秦爺略一沉思,擺擺手,夥計們把凳子拿來了。

“做做樣子就得了,别真鬧出人命,大夫很快就到了。”秦爺在俞婉耳邊小聲說,在他看來,俞婉是爲了堵住悠悠衆口才靈機一動,哪兒就真能給人瞧病了?

俞婉沒功夫與解釋,把茶商放平在凳子上,凳子不夠長,她指了指一旁的夥計:“椅子搬過去!”

夥計依言把椅子挪了過去,将茶商的腳架在椅子上。

上腹、乳首直下、第七肋間隙前,正中線,旁開四寸。

俞婉的腦子裏閃過日月穴的位置,以右手的大魚際(拇指下方)按了上去。

一會兒之後,茶商不惡心也不幹嘔了,肋痛也不若方才那般強烈了。

“诶!你們看!他好了!”說話的是,正方才那個指責醉仙居把人吃死的書生。

茶商的狀況委實好多了,至少,都能開口了,他看向一旁的俞婉,由衷地說道:“多謝姑娘。”

俞婉道:“你這是急症,我隻是暫時替你緩解,後期還是需要繼續治療的。”

“什麽急症啊?真不是吃壞肚子了嗎?”

“是啊!你們他們家的東西那麽臭,别是放壞了拿出來賣的!”

講這話的明顯就是想落井下石的人了。

恰巧此時,大夫趕到了。

大夫給茶商診斷完後,及時爲醉仙居辟了謠:“是肝膽之症,不是吃壞肚子!一群大男人,還沒個小姑娘有見識!”

俞婉應急措施妥當,否則茶商必疼暈過去不可,衆人紛紛稱贊起她來,茶商也再三謝過她。

“看不出來呀。”秦越上下打量着俞婉,“俞姑娘這麽深藏不露的。”

俞婉但笑不語,不好意思告訴他,自己是第一次給人看診。

茶商與大夫一道離開了,一場風波就此化解。

城郊,松花亭。

燕懷璟見到了傳聞中的百曉生。

百曉生一副書生打扮,看上去不過二十出頭的樣子,可燕懷璟明白,這并非他原本的容貌,百曉生不僅從不以真面孔示人,而且從不以同一副面孔示人,是以,他在江湖還有另外一個稱呼——千面真人百曉生。

君長安淡淡地倚在亭柱上,爲二人守着四周的動靜。

百曉生與燕懷璟對坐于涼亭中的石凳上,桌上擺了美酒與小食,燕懷璟是皇子,自然不會爲個江湖人低下身份。

百曉生笑了笑,親自爲燕懷璟斟了一杯酒:“二殿下,請。
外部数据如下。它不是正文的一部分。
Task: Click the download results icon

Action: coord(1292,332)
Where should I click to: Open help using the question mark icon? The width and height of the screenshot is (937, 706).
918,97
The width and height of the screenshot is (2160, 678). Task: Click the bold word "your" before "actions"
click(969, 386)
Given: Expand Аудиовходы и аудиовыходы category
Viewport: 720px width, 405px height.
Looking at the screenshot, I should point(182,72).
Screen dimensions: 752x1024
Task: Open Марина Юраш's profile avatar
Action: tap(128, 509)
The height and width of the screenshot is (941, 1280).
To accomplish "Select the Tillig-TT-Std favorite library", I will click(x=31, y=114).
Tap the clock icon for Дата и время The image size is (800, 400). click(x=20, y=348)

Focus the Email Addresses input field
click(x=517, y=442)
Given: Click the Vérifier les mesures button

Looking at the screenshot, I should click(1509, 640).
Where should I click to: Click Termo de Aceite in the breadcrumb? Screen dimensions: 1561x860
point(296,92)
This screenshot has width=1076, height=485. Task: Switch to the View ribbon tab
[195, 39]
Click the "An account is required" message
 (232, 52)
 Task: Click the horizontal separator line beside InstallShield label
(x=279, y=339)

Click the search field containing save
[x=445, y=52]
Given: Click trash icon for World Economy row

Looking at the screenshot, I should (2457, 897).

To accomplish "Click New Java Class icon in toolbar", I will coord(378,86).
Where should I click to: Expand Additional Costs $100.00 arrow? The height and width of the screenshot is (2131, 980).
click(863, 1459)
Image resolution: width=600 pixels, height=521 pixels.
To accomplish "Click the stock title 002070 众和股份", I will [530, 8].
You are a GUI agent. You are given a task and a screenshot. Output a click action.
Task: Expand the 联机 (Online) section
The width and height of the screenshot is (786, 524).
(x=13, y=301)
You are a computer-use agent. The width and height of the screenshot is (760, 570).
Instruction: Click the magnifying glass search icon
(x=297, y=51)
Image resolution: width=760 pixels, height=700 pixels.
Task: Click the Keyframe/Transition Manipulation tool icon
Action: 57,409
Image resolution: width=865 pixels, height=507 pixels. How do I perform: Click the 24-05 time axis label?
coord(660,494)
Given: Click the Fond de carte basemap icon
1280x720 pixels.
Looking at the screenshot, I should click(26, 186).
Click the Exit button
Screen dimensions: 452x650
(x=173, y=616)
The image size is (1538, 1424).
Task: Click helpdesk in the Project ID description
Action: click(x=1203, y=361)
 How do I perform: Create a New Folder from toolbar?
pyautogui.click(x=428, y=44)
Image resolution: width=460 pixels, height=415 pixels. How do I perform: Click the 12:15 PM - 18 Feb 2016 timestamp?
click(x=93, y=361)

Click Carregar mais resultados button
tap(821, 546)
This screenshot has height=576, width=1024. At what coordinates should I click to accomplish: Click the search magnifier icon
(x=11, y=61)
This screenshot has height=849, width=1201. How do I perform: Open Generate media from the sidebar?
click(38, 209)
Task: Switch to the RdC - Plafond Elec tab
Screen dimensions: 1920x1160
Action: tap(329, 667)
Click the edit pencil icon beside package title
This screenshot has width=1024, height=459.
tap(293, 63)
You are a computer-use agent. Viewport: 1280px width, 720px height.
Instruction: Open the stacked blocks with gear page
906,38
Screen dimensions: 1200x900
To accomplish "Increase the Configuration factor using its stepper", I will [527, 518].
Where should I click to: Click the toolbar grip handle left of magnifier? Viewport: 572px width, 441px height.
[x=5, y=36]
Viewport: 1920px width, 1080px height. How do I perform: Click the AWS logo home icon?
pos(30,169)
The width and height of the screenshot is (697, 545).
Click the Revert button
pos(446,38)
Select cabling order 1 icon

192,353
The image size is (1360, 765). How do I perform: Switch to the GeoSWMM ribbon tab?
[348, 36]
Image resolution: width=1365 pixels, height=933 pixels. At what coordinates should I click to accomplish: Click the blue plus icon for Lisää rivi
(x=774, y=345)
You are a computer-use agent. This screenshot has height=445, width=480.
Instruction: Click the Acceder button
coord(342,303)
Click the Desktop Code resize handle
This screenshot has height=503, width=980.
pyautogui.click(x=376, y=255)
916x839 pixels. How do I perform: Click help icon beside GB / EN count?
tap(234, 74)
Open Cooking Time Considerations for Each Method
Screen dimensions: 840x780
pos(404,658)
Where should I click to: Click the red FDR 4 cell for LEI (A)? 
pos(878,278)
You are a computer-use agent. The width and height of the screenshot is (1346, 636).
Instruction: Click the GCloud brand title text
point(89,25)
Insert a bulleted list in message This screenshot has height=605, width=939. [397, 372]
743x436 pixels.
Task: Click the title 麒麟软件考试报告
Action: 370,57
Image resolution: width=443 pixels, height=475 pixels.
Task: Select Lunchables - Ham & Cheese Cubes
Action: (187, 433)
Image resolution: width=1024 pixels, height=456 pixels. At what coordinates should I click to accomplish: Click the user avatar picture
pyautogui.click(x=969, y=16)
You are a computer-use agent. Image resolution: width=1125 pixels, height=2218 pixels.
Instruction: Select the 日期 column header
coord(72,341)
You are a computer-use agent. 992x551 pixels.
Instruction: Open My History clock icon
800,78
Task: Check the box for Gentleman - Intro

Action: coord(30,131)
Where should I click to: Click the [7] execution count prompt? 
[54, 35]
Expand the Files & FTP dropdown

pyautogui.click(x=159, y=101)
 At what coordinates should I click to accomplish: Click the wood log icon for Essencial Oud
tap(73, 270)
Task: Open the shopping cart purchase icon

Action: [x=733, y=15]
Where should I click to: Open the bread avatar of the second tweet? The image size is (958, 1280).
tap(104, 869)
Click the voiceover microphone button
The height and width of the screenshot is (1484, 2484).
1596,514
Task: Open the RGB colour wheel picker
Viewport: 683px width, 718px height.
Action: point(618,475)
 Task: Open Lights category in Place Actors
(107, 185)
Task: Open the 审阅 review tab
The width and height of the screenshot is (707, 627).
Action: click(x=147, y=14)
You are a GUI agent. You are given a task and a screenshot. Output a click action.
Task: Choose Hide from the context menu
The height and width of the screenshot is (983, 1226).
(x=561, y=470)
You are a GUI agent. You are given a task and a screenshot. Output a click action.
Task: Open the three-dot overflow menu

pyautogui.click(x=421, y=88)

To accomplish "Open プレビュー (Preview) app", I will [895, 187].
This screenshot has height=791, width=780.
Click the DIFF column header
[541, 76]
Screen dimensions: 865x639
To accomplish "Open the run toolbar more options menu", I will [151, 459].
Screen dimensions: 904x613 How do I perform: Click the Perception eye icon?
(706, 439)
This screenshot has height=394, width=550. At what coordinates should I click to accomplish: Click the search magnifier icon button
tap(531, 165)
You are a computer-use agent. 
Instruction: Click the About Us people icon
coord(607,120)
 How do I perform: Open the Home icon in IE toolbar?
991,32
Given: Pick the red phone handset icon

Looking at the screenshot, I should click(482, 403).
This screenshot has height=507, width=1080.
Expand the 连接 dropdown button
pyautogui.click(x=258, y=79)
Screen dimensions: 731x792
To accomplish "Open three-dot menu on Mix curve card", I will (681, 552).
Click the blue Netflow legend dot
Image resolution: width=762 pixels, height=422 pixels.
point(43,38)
”

燕懷璟開門見山道:“今日見先生,是有兩件事向先生請教。”

百曉生笑着道:“君小兄弟難道沒告訴二殿下,百曉生向來隻答一個問題,且一個問題隻答一遍,殿下問過的,隻要我答了,旁人再來問,我也不會說了。”

燕懷璟蹙了蹙眉。

他想問周槐的下落,也想打聽當年那個女人的消息。

百曉生給自己也倒了一杯酒,細細地品了起來:“宮裏的酒就是好喝,可惜不如江湖酒烈……殿下想好了麽?”

燕懷璟大掌一握,目光凜凜道:“我想知道,兩年前在許州救了我一命的女人現在何處?”

百曉生愉悅地笑了,他伸出一根手指頭來:“一株血靈芝。”

血靈芝乃療傷聖藥,世間罕有,恰巧二皇子府就有一株,這代價雖大,卻并非燕懷璟承受不起的,燕懷璟一口應下:“長安,你回府将血靈芝取來。”

君長安猶豫了一下:“殿下……”

燕懷璟道:“那血靈芝我留着也沒用,就送給百曉生吧。”

君長安神色複雜地看了百曉生一眼,應聲去了。

君長安動作很快,不過半個時辰的功夫,桌上便多了血靈芝一株。

百曉生滿意地勾了勾唇角,對燕懷璟道:“殿下所問之人,遠在天邊,近在眼前,隻歎相逢不相識,相識不相認。”

燕懷璟瞳仁一縮:“是她!”

百曉生含笑說道:“看來殿下是知道答案了,那麽百曉生告辭了。”

燕懷璟感覺自己的心口被什麽東西給狠狠地撞了一下:“怎麽會是她……她明明懷孕了,都快生了……她孩子呢?孩子去哪兒了?!”

百曉生笑容不變:“這是第二個問題了。”

百曉生從容淡定地站起身,沖燕懷璟拱了拱手:“告辭,後會有期!”

說罷,帶上血靈芝離開了。

“殿下,您不該把血靈芝給他的,百曉生此人極爲狡猾,誰想從他口中問話,付出的都是自己難以承受的代價,那株血靈芝,或許将來殿下會用到的……”

燕懷璟卻壓根兒沒在意君長安的話,他還沉浸在巨大的震驚中無法自拔:“是她……長安……真的是她……”

“是,是俞姑娘。”結合燕懷璟的反應,君長安也猜出來了,因爲不在意,因此并沒有多震驚,君長安語氣如常地說道,“殿下還要見那位老嬷嬷嗎?”

爲了确定俞婉是否就是當年那個孕婦,燕懷璟讓君長安找出了當年在宮中爲娘娘們接生的老嬷嬷,那老嬷嬷眼光十分毒辣,隻用看上一眼便能知道一個女人是否有過生養。

燕懷璟目光悠遠道:“不必了,已經确定是她了。”

隻是她究竟發生了什麽?她是蓮花村的人,當年爲何去了許州?她打扮像個千金,身旁還跟着一個體面的嬷嬷。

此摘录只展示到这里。